By continuing, you hereby certify that you are the author of the information supplied in this supplemental questionnaire.  You understand that any false or incorrect statements may result in your disqualification or dismissal from employment with the San Francisco Department of Public Health and City and County of San Francisco.  You also understand and agree that the information provided is subject to verification.


4.

Based on your work experience, excluding instrument sets, describe the most complicated piece of medical equipment you have mastered. (Please be detailed in your response.)

  1. Describe what made the piece of equipment complicated.
  2. Explain how you learned to troubleshoot the equipment.
  3. What resources did you use to learn the equipment/troubleshooting?

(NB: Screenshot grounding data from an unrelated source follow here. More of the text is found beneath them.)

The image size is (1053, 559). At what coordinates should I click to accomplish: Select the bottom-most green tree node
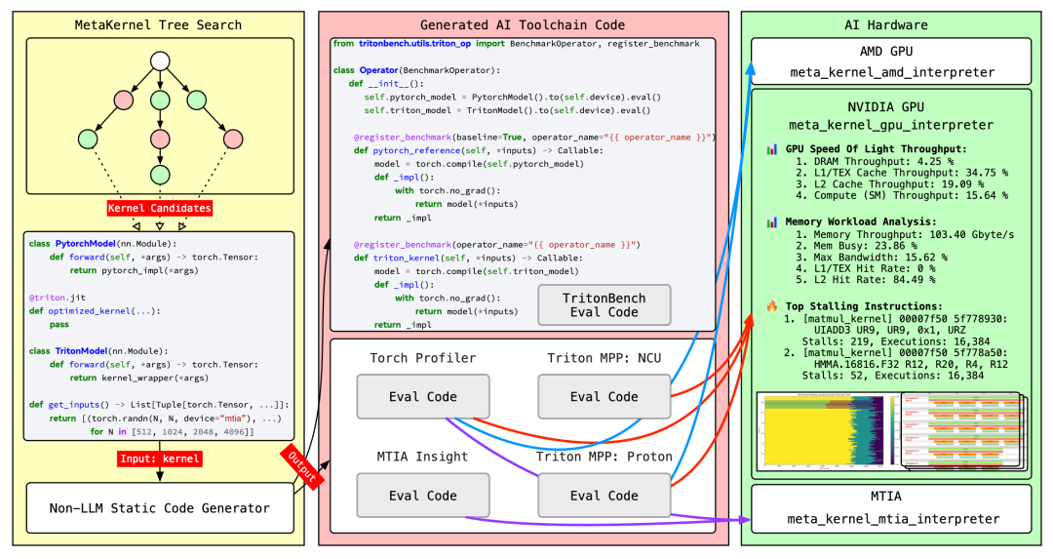pyautogui.click(x=160, y=175)
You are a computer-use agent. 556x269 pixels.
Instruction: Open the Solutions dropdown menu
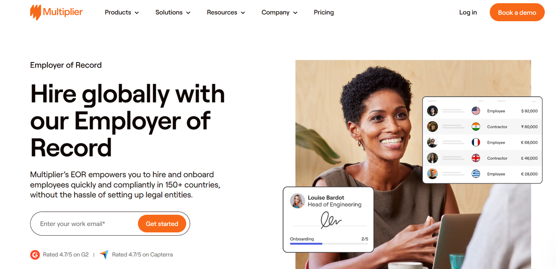(x=173, y=13)
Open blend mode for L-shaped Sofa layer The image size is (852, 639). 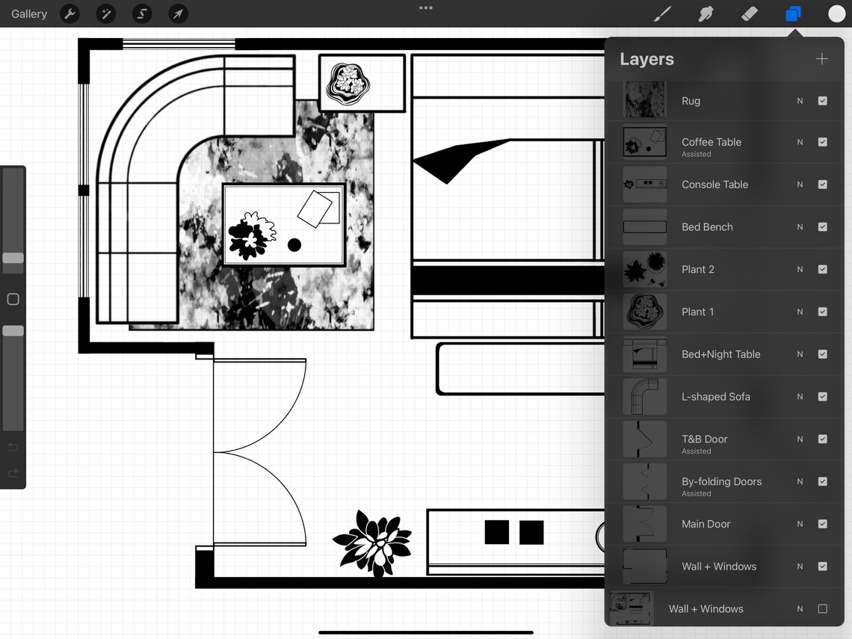click(800, 397)
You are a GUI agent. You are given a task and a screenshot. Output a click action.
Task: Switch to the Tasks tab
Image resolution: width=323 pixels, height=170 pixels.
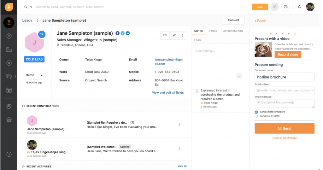[213, 31]

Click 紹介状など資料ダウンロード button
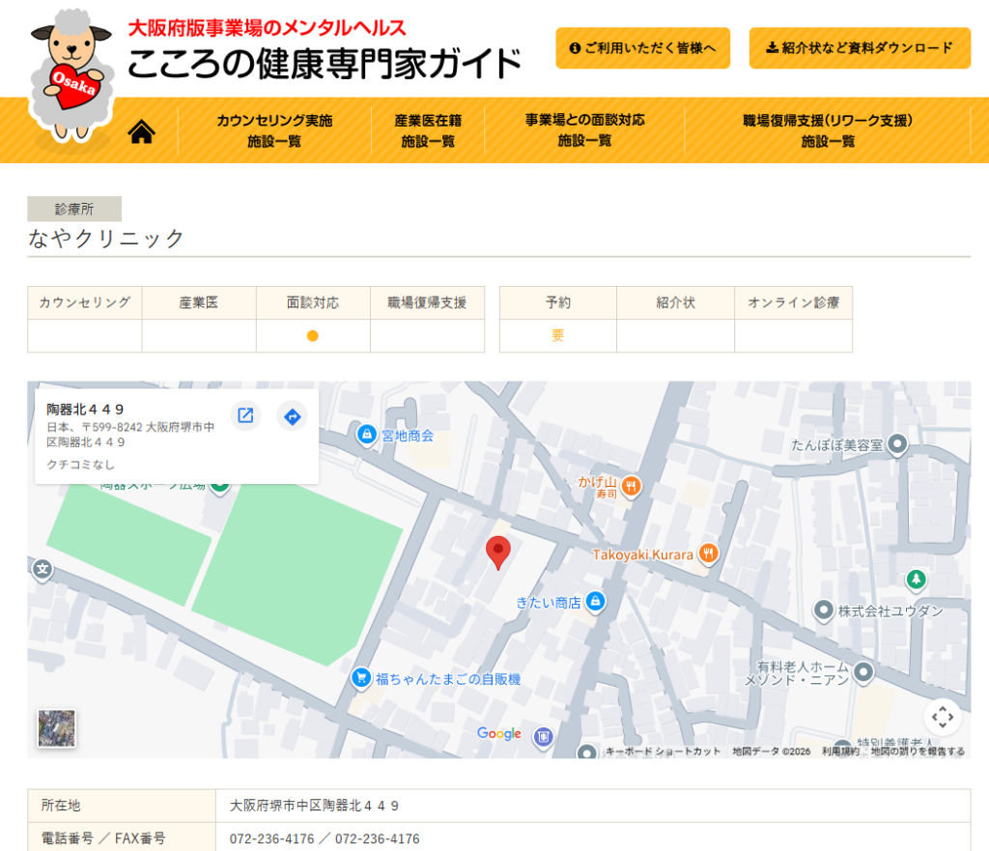(x=860, y=48)
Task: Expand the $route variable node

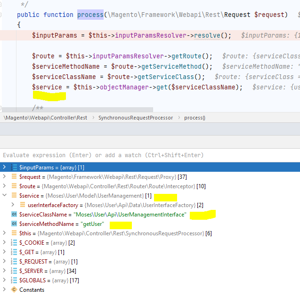Action: [5, 186]
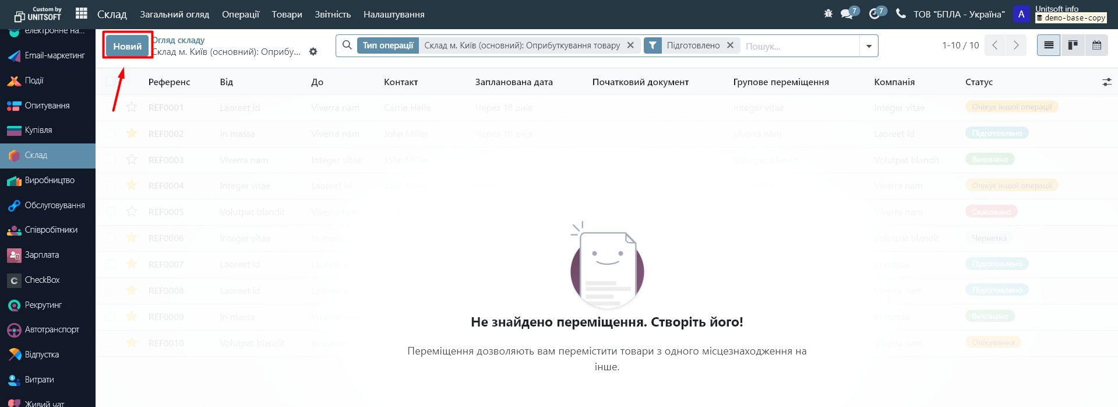Remove the Підготовлено filter
The image size is (1118, 407).
[x=730, y=45]
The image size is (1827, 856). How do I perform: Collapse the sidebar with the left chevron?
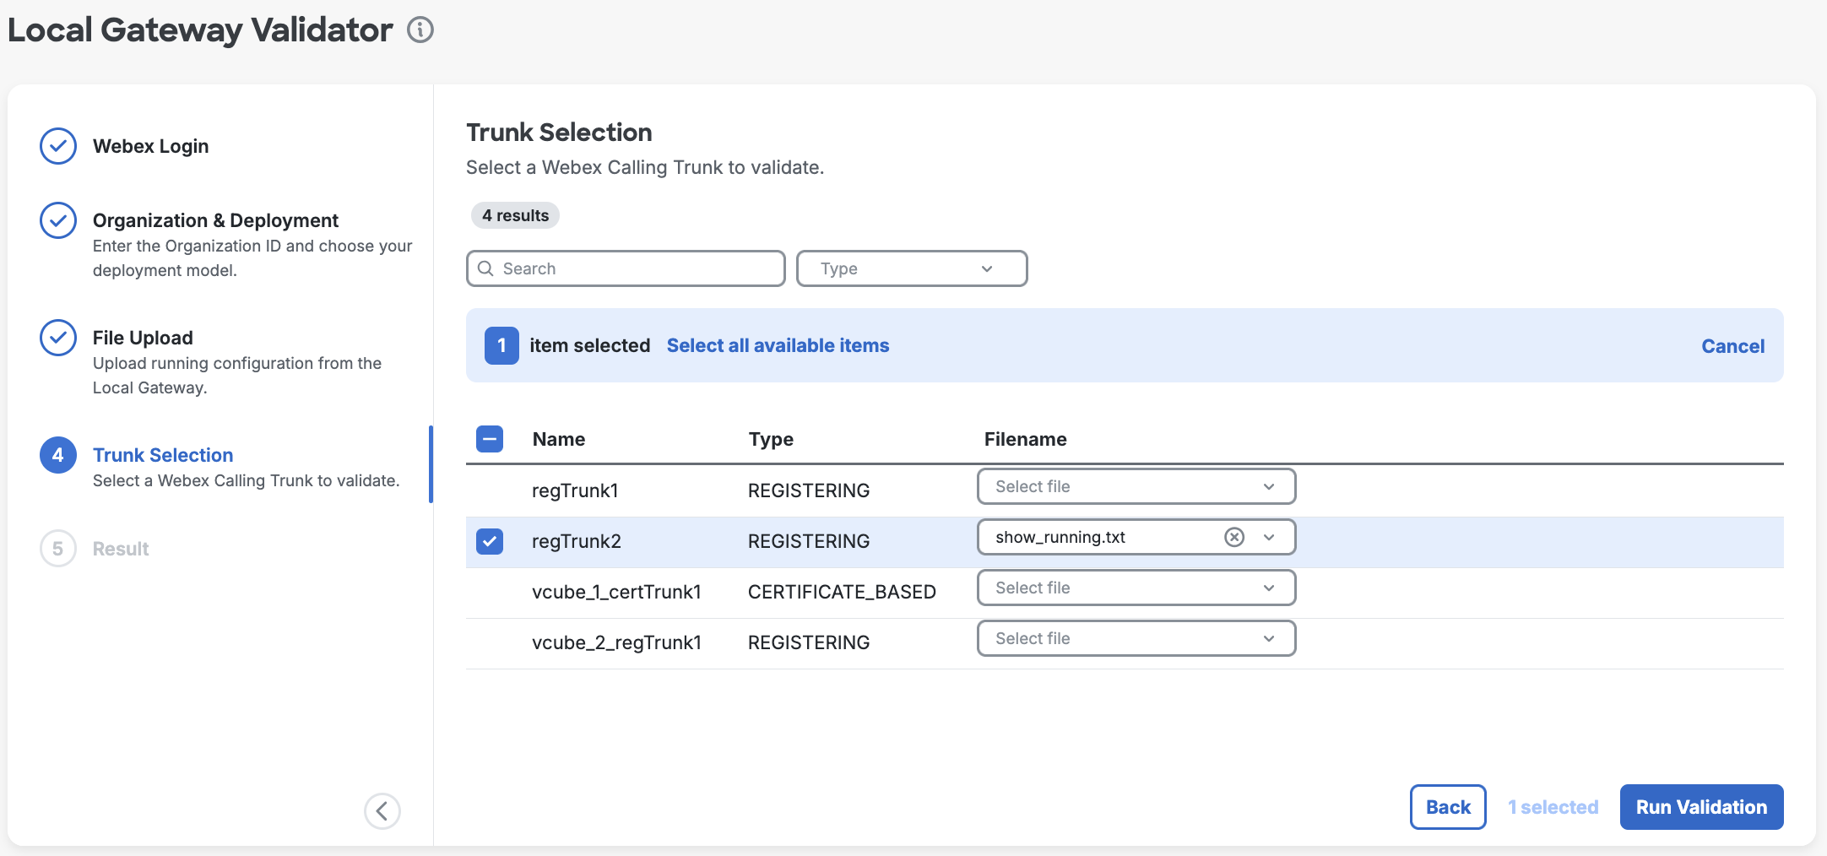[382, 811]
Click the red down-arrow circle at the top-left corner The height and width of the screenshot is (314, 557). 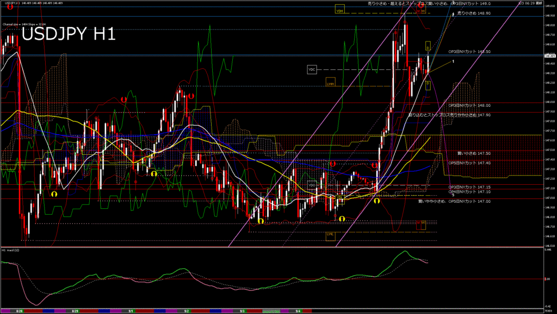tap(10, 7)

As a reminder, all work experiences must be listed in the application in order to be considered in review of Minimum Qualifications. If you do not include the experience you are about to describe in the "Employment Record" section of your application, you will not receive credit for this experience. If you are copying an old application, please take the time to update your work experience before submitting your application.

5.

Based on your work experience, describe a time when you had a break in sterile technique. What did you do to remedy the situation? (Please be detailed in your response.)

As a reminder, all work experiences must be listed in the application in order to be considered in review of Minimum Qualifications. If you do not include the experience you are about to describe in the "Employment Record" section of your application, you will not receive credit for this experience. If you are copying an old application, please take the time to update your work experience before submitting your application.

6.

Describe your work experience setting up a sterile back table for an exploratory laparotomy. Include the instruments that were required for your case and any special considerations you made based on the procedure. (Please be detailed in your response.)

As a reminder, all work experiences must be listed in the application in order to be considered in review of Minimum Qualifications. If you do not include the experience you are about to describe in the "Employment Record" section of your application, you will not receive credit for this experience. If you are copying an old application, please take the time to update your work experience before submitting your application.

7.

Based on your work experience, describe a time when you had a disagreement with your co-worker regarding operating room procedures. (Please be detailed in your response.)

  1. How did you resolve the disagreement?
  2. How did you maintain a working relationship with your co-worker?

As a reminder, all work experiences must be listed in the application in order to be considered in review of Minimum Qualifications. If you do not include the experience you are about to describe in the "Employment Record" section of your application, you will not receive credit for this experience. If you are copying an old application, please take the time to update your work experience before submitting your application.

 

CERTIFICATION: By checking this box, I hereby certify that I am the author of the information supplied in this supplemental questionnaire. I understand that any false or incorrect statements may result in my disqualification or dismissal from employment with the San Francisco Department of Public Health and City and County of San Francisco. I also understand and agree that the information provided is subject to verification.